Typo? /on primary/on the primary/

======
doc/src/sgml/system-views.sgml

4.
          <para>
           <literal>wal_level_insufficient</literal> means that the
-          primary doesn't have a <xref linkend="guc-wal-level"/> sufficient to
-          perform logical decoding.  It is set only for logical slots.
+          logical decoding is disabled on primary (See
+          <xref linkend="logicaldecoding-explanation-log-dec"/>). It is set
+          only for logical slots.
          </para>

Typo? /on primary/on the primary/

======
src/backend/access/transam/xlog.c

5.
+ * XXX: We keep the slotsync worker running even after logical
+ * decoding is disabled for simplicity. A future improvement
+ * can consider starting and stopping the worker based on
+ * logical decoding status change.

First sentence might be better written as:
For simplicity, we keep the slotsync worker running even after logical
decoding is disabled.

======
src/backend/commands/publicationcmds.c

6.
+ errmsg("logical decoding should be allowed to publish logical changes"),
+ errhint("Before creating subscriptions, set \"wal_level\" >=
\"logical\" or create a logical replication slot when \"wal_level\" =
\"replica\".")));

6a.
I still felt this this errmsg wording is inconsistent -- e.g. You have
not used the term "allowed" anywhere else in the patch; mostly logical
decoding is said to be enabled/disabled.

Maybe:
"to publish logical changes the logical decoding must be enabled"

Or simply:
"local decoding is not enabled"

~~

6b.
I'm not sure that you really needed to say "or create a logical
replication slot when wal_level = replica". Because, the CREATE
SUBSCRIPTION it refers to would be creating that logical slot anyway,
won't it?

So maybe the errhint only need to say:
Set \"wal_level\" >= \"replica\".

======
src/backend/replication/logical/logicalctl.c

7.
+ * This module enables dynamic control of logical decoding availability.
+ * Logical decoding becomes active under two conditions: when the wal_level
+ * parameter is set to 'logical', or when at least one logical replication
+ * slot exists with wal_level set to 'replica'. The system disables logical
+ * decoding when neither condition is met.
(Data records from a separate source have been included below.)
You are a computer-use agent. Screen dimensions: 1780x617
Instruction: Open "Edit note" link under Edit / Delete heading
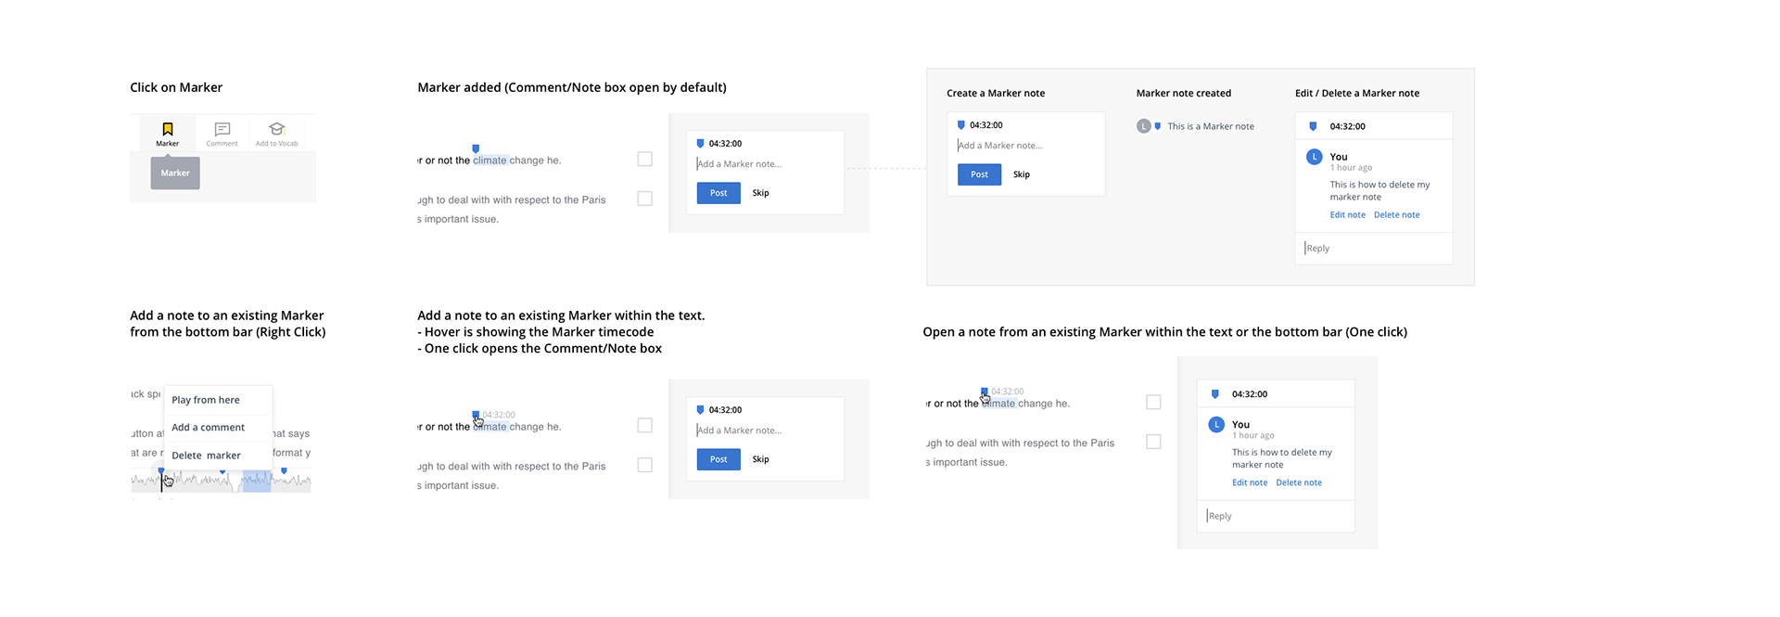[x=1347, y=215]
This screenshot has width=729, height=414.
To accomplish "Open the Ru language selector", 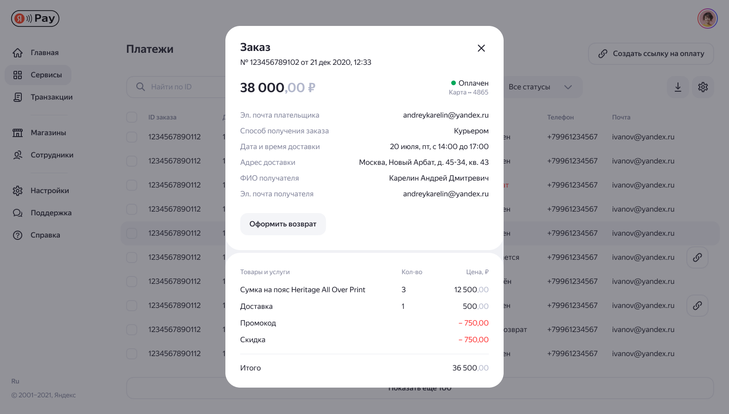I will pos(15,381).
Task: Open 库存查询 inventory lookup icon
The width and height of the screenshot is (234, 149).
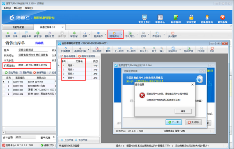Action: [x=176, y=19]
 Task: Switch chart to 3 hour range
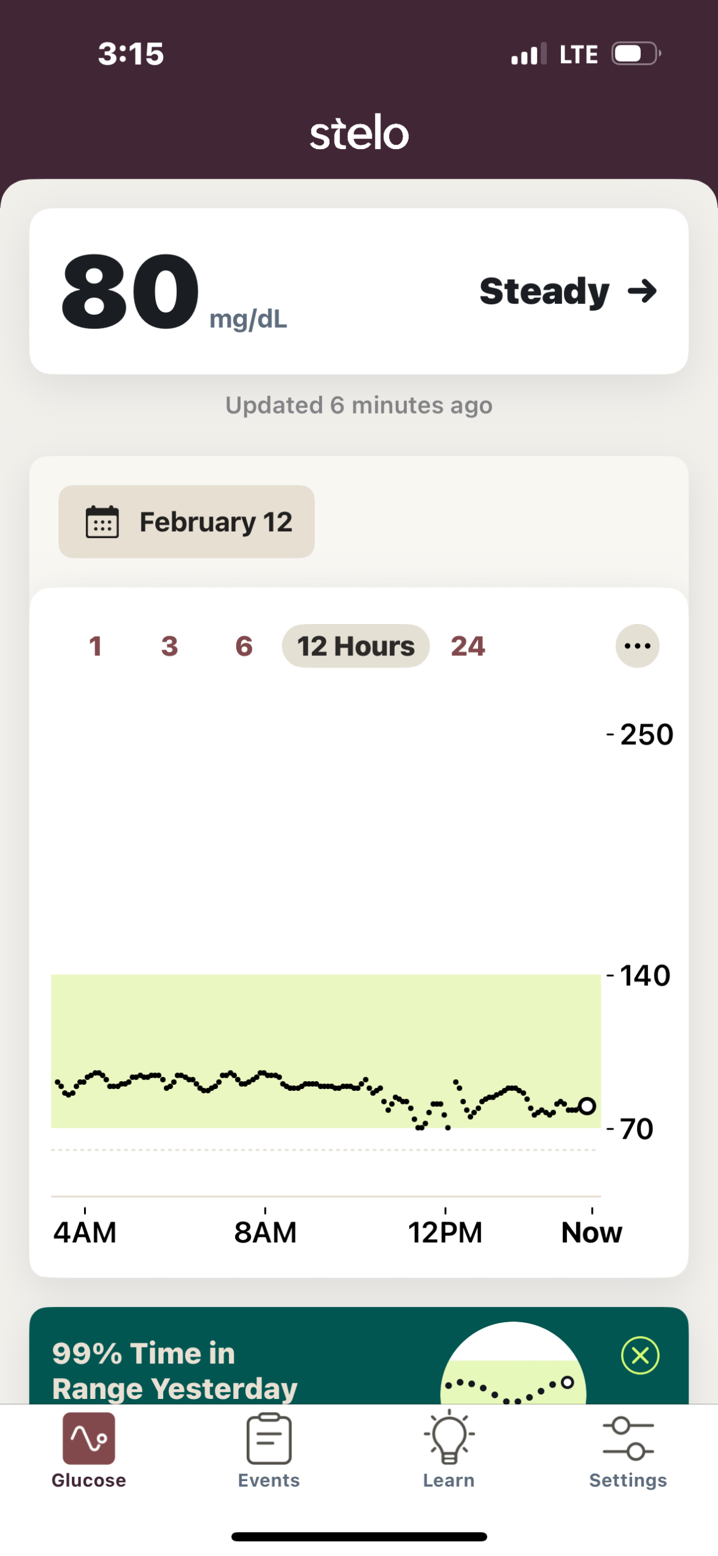coord(169,646)
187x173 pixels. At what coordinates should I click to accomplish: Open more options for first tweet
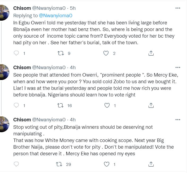point(178,8)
Therefore, the dynamic control
+ * of logical decoding availability is required only when wal_level is set
+ * to 'replica'. With 'logical' WAL level, logical decoding is always enabled
+ * whereas with 'minimal' WAL level, it's always disabled.

I thought it is more easy/consistent to refer always wal_level instead
of sometimes referring to WAL level.

SUGGESTION (for last sentence)
Logical decoding is always enabled when wal_level='logical' and always
disabled when wal_level='minimal'.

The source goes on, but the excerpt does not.